Эта метафора, пронизывающая стихи, начиная с самых ранних, имеет мощный экзистенциальный смысл. Птица обладает высокой степенью свободы за счет принципиально иного способа передвижения в пространстве. Птица обладает особой возможностью познания за счет способности видеть мир с высоты – целиком. Взгляд парящей в вышине птицы благодаря аккомодации зрения схватывает и самый общий план в его величии, и каждый предмет в отдельности. На этом совмещении и построены «большие стихотворения» Бродского. В сочетании с принципом потока это и создает уникальность его поэзии в контексте мировой литературы.
Птица-душа Джона Донна поднялась на немыслимую высоту: «Ты Бога облетел и вспять помчался». Но и ее свобода трагически ограничена. Мир бесконечен. Предположения о том, что существует нечто еще более отдаленное и высокое, чем обиталище Бога, робко возникали в ранних стихах Бродского. Но в «Большой элегии», одном из самых философски дерзких созданий литературы, об этом сказано с еретической безоглядностью:
Прорыв выше Бога может дать свободу от ужаса Страшного суда – это прорыв во внеэтическое существование, где грех должен отторгаться не страхом возмездия, но первобытной гармоничностью отношений.

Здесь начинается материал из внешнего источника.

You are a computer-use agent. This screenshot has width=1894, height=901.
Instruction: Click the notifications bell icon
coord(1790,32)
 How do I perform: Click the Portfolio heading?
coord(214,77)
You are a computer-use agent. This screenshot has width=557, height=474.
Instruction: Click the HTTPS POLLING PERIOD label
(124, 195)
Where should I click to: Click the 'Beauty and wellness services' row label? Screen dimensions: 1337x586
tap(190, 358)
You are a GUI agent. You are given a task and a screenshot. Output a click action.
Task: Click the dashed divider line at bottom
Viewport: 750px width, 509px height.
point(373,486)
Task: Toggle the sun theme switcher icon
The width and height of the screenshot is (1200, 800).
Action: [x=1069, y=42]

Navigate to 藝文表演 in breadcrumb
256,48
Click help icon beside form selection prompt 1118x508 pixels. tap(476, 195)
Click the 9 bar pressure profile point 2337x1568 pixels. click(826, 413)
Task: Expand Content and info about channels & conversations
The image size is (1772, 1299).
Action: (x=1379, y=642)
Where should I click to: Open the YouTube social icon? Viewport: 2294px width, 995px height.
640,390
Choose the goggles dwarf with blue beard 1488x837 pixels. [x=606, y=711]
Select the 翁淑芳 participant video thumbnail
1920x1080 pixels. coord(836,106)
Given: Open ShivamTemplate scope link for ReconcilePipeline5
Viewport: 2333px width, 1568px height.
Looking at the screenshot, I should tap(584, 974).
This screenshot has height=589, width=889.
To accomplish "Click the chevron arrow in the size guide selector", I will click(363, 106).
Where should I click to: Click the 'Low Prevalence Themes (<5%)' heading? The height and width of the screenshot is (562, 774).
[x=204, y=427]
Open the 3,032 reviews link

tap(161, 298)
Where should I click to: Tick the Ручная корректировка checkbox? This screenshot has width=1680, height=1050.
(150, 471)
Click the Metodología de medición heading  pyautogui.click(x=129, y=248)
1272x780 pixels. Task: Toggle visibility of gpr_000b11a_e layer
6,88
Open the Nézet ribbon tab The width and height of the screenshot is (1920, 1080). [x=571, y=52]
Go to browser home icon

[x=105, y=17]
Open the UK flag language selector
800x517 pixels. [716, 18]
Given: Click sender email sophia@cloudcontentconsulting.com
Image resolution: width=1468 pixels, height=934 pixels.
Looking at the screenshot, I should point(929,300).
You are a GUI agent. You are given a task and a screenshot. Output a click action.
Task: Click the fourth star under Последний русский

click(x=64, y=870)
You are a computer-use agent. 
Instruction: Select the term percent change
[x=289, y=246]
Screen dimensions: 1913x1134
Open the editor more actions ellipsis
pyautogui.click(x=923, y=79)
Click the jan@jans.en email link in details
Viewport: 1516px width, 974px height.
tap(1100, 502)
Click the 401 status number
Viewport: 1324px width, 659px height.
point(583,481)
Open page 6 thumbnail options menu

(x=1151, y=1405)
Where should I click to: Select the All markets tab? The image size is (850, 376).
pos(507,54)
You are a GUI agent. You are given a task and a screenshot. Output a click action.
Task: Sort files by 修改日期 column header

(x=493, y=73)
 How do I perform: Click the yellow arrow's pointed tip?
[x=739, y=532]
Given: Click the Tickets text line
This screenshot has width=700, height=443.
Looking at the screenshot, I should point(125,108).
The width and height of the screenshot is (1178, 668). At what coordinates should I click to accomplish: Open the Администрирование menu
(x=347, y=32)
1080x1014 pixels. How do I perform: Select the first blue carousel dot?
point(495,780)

Ибо там, выше Бога, лежит абсолютно вневременное пространство – утопия, девственная страна, ожидающая человека, отрекшегося от времени с его суетой.
Эта картина удивительным образом соотносится с русской народной утопией – мечтой о Беловодье, которую органически ощущал и описал в «Войне и мире» Толстой:
«В жизни крестьян этой местности были заметнее и сильнее, чем в других, те таинственные струи народной жизни, причины и значение которых бывают необъяснимы для современников […] Сотни крестьян […] стали вдруг распродавать свой скот и уезжать семействами куда-то на юго-восток. Как птицы летят куда-то за моря, стремились эти люди с женами и детьми туда, на юго-восток, где никто из них не был […] Бежали, и ехали, и шли туда, на теплые реки. Многие […] с голода и холода умерли по дороге, многие вернулись сами».
Птица как символ способа существования была так важна молодому Бродскому потому еще, что именно в птицах живет мощный инстинкт, ведущий их в пространстве – в их птичью утопию, «на теплые реки». Этот лесоруб из «Большой элегии» – двойник толстовских крестьян, влекомых птичьим инстинктом к перелету, но осмелившийся идти до конца, не вернувшийся и ставший персонажем утопического мифа – «сном библейским».
У Толстого имеется и еще прямой аналог смысловому сюжету «Большой элегии». Груз «тяжелых, как цепи, чувств и мыслей», созданный духовными борениями на уровне бренной жизни, мешает Донну вырваться на абсолютную свободу: «Ты птицей был […] Но этот груз тебя не пустит ввысь». У Толстого незадолго до начала его проповеди в записной книжке:
«Есть [люди] с большими, сильными крыльями, для похоти спускающиеся в толпу и ломающие крылья. Таков я. Потом бьется с сломанным крылом, вспорхнет сильно и упадет. Заживут крылья, воспарит высоко».